Sun You-Meng, Li Wei, Chen Zhi-Yu, Wang Ying
The First Affiliated Hospital, Zhejiang University School of Medicine, Hangzhou, China.
School of Statistics and Mathematics, Zhejiang Gongshang University, Hangzhou, China.
Front Oncol. 2021 Oct 21;11:651553. doi: 10.3389/fonc.2021.651553. eCollection 2021.
Immune checkpoint inhibitors (ICIs) have dramatically altered the treatment landscape for patients with melanoma. However, their use also generates unique immune-related adverse effects (irAEs). We performed a systematic review and network meta-analysis to compare the risk of pneumonitis associated with ICIs for patients with advanced or metastatic melanoma.
Phase II/III randomized clinical trials (RCTs) with ICIs were identified through comprehensive searches of multiple databases. An NMA was conducted to compare the risk of pneumonitis associated with ICIs and all-grade (grade 1-5) and high-grade (grade 3-5) immune-related pneumonitis (IRP) were estimated by odds ratios (ORs).
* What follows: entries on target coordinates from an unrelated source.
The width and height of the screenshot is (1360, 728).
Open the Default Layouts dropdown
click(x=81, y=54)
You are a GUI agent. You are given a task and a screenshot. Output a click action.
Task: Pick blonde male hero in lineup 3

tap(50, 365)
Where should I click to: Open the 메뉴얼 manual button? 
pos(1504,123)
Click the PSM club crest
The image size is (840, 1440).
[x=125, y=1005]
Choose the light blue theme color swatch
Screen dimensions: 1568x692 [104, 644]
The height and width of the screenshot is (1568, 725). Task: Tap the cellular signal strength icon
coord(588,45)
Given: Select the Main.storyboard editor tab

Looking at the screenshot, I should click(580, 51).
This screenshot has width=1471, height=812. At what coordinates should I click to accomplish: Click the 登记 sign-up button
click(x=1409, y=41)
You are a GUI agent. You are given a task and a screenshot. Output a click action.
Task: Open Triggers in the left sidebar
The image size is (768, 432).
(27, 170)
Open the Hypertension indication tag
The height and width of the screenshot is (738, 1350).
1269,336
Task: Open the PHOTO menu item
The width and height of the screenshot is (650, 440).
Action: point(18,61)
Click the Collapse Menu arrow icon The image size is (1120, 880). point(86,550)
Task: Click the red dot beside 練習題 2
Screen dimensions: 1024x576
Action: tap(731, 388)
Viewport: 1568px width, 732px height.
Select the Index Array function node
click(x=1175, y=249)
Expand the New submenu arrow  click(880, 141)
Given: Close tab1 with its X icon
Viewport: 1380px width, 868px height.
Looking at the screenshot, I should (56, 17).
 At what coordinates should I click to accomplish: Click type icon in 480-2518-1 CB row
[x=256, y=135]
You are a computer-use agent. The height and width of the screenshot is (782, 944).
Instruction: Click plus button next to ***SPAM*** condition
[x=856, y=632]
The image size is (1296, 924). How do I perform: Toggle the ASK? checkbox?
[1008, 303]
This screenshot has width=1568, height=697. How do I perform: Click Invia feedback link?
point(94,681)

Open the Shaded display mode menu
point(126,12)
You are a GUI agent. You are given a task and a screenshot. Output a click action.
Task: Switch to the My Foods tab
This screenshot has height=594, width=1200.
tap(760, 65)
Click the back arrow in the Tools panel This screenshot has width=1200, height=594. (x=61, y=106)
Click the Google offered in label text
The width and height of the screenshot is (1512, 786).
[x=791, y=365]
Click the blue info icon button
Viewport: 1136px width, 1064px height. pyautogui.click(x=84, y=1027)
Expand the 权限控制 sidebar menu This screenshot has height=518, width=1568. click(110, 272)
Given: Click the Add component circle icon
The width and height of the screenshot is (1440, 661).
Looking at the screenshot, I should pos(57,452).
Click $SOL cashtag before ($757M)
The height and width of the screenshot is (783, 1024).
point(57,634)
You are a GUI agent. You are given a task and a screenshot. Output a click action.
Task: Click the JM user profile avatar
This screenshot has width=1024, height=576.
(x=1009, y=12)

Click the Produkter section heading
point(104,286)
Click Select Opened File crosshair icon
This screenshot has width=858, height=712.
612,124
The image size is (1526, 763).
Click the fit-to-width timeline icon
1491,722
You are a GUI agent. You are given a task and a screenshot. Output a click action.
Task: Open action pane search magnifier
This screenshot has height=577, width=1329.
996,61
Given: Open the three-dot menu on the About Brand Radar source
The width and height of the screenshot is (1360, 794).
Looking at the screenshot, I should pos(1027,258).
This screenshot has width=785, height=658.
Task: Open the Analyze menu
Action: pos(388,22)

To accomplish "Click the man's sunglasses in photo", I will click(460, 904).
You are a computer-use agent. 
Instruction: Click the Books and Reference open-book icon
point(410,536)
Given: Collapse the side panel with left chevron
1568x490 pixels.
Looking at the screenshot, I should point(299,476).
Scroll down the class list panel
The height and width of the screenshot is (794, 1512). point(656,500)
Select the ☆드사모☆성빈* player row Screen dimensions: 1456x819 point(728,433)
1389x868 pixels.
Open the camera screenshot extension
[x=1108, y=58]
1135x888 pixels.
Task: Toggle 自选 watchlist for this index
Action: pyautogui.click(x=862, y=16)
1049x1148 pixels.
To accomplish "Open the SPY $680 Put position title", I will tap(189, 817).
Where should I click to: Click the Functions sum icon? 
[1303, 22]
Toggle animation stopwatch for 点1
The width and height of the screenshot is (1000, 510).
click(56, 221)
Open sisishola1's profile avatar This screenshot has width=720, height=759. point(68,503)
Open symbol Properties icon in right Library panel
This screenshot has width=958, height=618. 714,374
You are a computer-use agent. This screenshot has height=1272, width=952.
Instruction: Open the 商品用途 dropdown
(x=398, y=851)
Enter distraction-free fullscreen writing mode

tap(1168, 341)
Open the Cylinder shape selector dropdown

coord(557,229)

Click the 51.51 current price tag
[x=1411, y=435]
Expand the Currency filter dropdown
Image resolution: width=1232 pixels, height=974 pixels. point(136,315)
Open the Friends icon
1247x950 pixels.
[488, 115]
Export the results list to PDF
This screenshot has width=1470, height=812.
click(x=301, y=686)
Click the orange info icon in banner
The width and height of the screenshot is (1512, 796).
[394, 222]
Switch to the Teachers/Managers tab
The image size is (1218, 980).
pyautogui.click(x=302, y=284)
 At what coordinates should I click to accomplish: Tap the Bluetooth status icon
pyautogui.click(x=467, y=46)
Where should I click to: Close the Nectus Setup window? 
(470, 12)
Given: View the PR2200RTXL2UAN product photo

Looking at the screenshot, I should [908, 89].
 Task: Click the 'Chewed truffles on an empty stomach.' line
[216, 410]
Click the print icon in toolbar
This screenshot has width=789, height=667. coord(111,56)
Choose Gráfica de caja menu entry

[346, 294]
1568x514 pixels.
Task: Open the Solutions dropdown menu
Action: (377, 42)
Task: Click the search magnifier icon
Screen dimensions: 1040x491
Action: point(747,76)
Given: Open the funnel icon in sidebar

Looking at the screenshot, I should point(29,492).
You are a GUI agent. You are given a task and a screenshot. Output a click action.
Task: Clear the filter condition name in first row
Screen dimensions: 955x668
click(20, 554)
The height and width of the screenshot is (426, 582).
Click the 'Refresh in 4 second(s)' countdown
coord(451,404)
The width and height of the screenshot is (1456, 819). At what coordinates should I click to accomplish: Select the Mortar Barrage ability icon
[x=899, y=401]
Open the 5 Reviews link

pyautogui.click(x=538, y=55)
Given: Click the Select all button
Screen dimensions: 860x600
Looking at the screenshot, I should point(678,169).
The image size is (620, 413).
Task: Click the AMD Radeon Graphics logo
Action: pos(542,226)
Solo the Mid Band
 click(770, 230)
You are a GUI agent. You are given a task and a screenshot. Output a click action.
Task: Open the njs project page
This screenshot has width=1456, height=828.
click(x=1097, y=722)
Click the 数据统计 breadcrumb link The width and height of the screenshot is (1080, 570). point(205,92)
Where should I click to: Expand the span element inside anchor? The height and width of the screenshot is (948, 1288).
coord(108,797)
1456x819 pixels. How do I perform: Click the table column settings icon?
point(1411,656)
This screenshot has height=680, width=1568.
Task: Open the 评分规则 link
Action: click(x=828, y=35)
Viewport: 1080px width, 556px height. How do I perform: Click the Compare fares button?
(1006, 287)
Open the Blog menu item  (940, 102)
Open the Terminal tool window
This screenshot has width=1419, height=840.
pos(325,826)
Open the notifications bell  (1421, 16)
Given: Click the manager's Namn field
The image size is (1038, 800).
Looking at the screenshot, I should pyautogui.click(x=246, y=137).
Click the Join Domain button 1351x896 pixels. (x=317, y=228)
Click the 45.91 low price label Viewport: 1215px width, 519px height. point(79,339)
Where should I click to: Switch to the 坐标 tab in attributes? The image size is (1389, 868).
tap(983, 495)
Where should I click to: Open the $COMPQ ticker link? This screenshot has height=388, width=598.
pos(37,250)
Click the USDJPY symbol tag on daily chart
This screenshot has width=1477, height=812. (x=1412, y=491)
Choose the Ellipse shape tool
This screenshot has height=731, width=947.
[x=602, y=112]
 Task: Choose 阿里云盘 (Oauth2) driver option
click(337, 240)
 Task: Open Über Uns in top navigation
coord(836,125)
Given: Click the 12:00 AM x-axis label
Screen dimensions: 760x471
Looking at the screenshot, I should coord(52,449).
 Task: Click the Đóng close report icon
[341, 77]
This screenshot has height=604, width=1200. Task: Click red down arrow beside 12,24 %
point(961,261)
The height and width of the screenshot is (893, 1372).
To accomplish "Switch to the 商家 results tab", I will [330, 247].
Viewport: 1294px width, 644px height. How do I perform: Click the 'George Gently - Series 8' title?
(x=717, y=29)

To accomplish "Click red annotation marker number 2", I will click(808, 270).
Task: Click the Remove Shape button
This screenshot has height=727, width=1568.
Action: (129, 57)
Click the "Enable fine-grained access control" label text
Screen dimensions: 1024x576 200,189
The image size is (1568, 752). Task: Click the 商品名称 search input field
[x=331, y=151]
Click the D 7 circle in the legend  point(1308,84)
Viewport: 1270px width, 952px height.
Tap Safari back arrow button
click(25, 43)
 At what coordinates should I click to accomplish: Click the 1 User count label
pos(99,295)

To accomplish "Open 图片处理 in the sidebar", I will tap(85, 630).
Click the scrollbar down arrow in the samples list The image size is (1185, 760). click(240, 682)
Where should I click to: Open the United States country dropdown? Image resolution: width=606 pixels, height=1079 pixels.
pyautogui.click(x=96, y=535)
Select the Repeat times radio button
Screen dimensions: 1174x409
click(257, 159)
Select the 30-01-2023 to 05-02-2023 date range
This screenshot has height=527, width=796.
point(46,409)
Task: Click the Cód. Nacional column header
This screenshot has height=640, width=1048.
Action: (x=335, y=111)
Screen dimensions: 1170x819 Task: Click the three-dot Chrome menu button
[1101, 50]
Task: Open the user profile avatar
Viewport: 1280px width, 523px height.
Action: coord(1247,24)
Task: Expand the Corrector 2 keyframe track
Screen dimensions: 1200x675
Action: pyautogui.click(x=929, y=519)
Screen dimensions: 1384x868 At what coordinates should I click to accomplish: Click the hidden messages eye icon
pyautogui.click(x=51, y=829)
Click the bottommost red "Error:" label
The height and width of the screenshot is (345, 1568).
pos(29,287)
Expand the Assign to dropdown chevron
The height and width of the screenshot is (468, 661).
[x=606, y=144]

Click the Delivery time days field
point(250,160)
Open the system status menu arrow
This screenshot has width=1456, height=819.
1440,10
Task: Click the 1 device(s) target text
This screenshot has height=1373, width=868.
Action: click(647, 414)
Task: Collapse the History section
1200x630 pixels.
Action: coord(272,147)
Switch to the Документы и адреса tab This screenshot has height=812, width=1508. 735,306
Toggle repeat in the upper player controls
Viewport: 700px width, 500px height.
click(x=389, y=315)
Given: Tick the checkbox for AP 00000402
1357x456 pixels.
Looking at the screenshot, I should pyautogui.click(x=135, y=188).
A total of 10 randomized clinical trials involving 5,335 patients were enrolled in this study. Conventional chemotherapy was associated with a lower risk of grade 1-5 IRP compared with ICIs monotherapy (OR, 0.14, 95% CI, 0.03 to 0.73) and dual ICIs combination (OR, 0.03, 95% CI, 0.00 to 0.19). In addition, dual ICIs combination showed a noticeably higher risk than ICI monotherapy (OR, 4.45, 95% CI, 2.14 to 9.25) of grade 1-5 IRP. No significant difference in grade 1-5 IRP was observed between cytotoxic T lymphocyte-associated protein 4 (CTLA-4) and programmed cell death protein 1 (PD-1) inhibitors. As to grade 3-5 IRP, no statistically significant difference was found among different ICIs-based regimens.
These findings revealed that ICIs could increase the risk of all-grade pneumonitis for patients with advanced melanoma, compared with conventional chemotherapy. Dual ICIs combination could further increase the risk of all-grade pneumonitis than ICIs monotherapy. There was no significant difference in the risk of pneumonia between CTLA-4 and PD-1 inhibitors.
免疫检查点抑制剂(ICI)显著改变了黑色素瘤患者的治疗格局。然而,其使用也会产生独特的免疫相关不良反应(irAE)。我们进行了一项系统评价和网状Meta分析,以比较晚期或转移性黑色素瘤患者使用ICI相关肺炎的风险。
通过全面检索多个数据库,确定使用ICI的II/III期随机临床试验(RCT)。进行网状Meta分析,比较与ICI相关的肺炎风险,并通过比值比(OR)估计所有级别(1-5级)和高级别(3-5级)免疫相关肺炎(IRP)的风险。
本研究共纳入10项涉及5335例患者的随机临床试验。与ICI单药治疗(OR,0.14,95%CI,0.03至0.73)和双ICI联合治疗(OR,0.03,95%CI,0.00至0.19)相比,传统化疗与1-5级IRP风险较低相关。此外,双ICI联合治疗显示1-5级IRP风险比ICI单药治疗显著更高(OR,4.45,95%CI,2.14至9.25)。在细胞毒性T淋巴细胞相关蛋白4(CTLA-4)和程序性细胞死亡蛋白1(PD-1)抑制剂之间,未观察到1-5级IRP的显著差异。对于3-5级IRP,在不同的基于ICI的治疗方案之间未发现统计学显著差异。
这些发现表明,与传统化疗相比,ICI可增加晚期黑色素瘤患者全级别肺炎的风险。双ICI联合治疗比ICI单药治疗可进一步增加全级别肺炎的风险。CTLA-4和PD-1抑制剂之间的肺炎风险无显著差异。